* Records to use:
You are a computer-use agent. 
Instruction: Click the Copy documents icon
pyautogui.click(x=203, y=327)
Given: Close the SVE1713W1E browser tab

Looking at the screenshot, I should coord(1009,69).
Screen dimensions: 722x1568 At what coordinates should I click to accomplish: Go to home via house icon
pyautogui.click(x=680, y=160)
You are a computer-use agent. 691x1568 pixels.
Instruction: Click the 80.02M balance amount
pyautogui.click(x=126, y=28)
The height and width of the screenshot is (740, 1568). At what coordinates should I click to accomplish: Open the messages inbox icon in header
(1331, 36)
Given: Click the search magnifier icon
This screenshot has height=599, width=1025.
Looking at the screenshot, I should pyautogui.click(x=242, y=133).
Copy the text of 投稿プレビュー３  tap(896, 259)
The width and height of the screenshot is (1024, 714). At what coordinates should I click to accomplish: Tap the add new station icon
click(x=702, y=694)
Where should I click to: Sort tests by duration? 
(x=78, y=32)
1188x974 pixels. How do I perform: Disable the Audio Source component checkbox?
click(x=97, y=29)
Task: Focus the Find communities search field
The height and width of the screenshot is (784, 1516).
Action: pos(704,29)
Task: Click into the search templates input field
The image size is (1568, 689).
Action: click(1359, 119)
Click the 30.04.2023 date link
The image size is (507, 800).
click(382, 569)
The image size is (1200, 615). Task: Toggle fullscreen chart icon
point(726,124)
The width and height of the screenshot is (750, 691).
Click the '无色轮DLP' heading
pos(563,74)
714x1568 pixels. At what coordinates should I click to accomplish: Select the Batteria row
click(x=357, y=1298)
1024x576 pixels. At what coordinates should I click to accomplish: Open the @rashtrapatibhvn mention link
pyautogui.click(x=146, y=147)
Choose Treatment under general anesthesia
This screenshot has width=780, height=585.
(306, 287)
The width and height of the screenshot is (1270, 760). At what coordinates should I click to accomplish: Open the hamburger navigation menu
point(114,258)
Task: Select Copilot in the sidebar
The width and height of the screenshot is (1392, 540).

* Action item: Your answer should be a single number: how many lines of the material contain the word "field".

* Expected answer: 2